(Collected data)
-------------------------
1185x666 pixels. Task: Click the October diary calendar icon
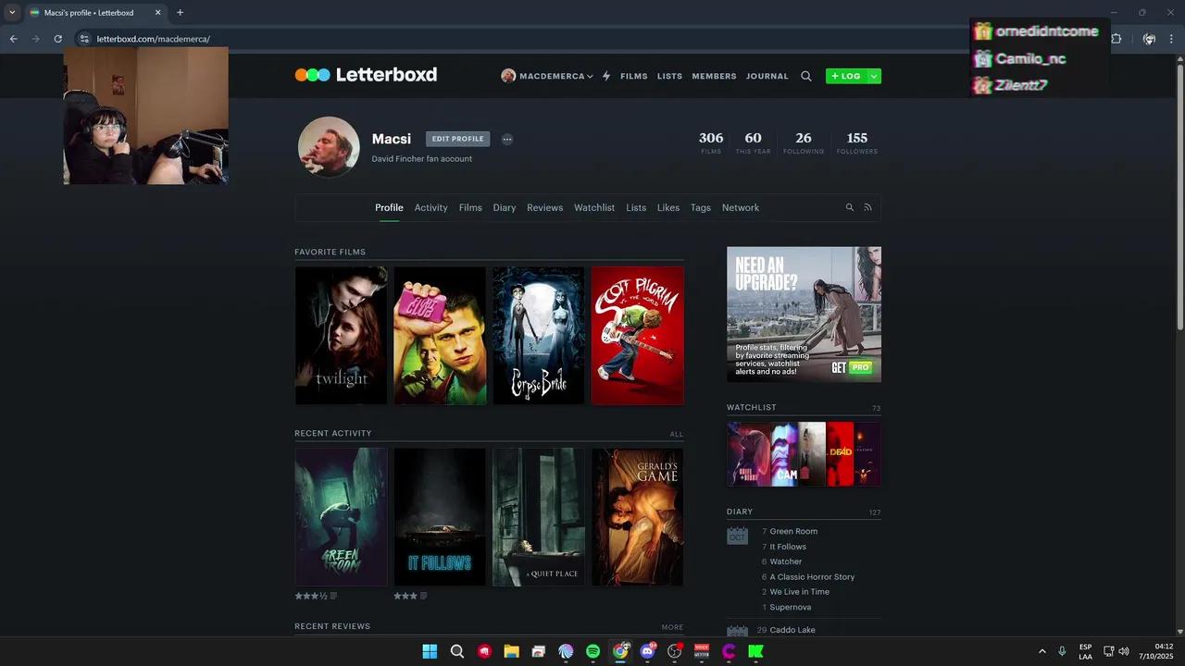737,536
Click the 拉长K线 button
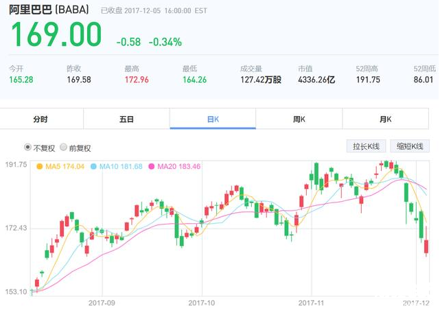Image resolution: width=440 pixels, height=311 pixels. [x=367, y=146]
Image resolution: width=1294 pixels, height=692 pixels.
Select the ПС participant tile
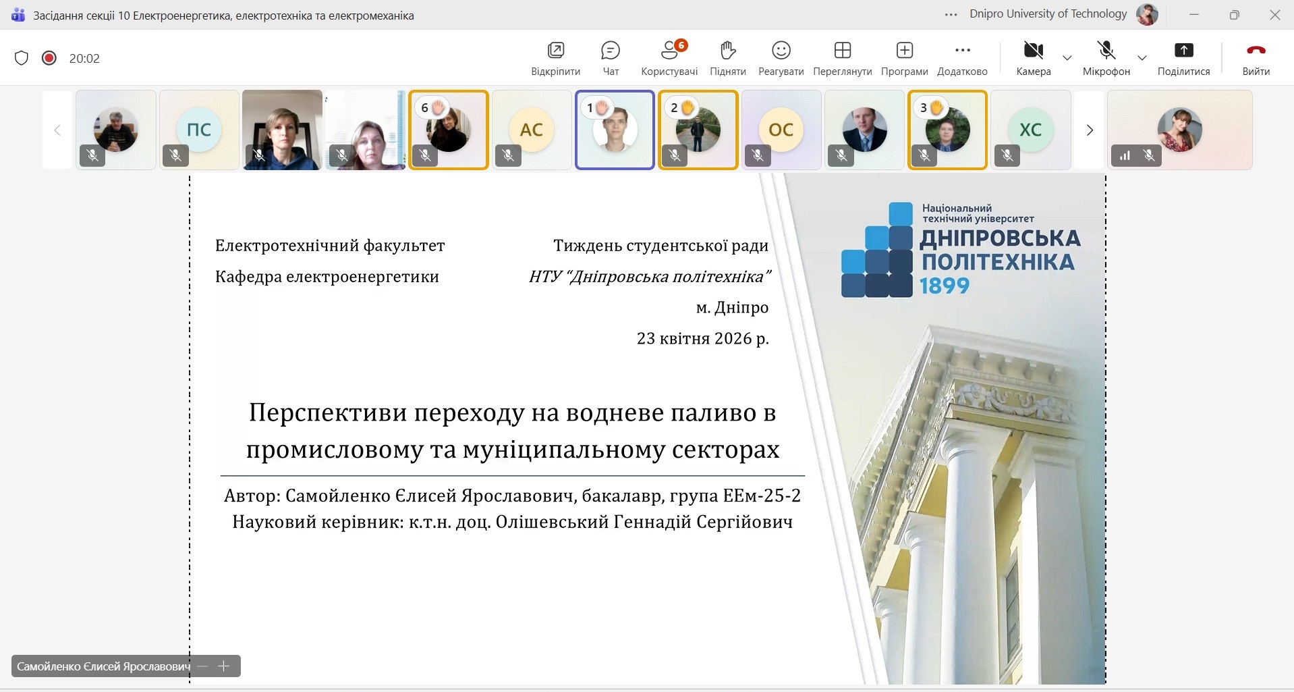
-------------------------
Repeat the data above word for word, without pictures.

▶ Reply:
1185x666 pixels. Task: Click the October diary calendar icon
737,536
Click the 拉长K线 button
Image resolution: width=440 pixels, height=311 pixels. [x=367, y=146]
Image resolution: width=1294 pixels, height=692 pixels.
Select the ПС participant tile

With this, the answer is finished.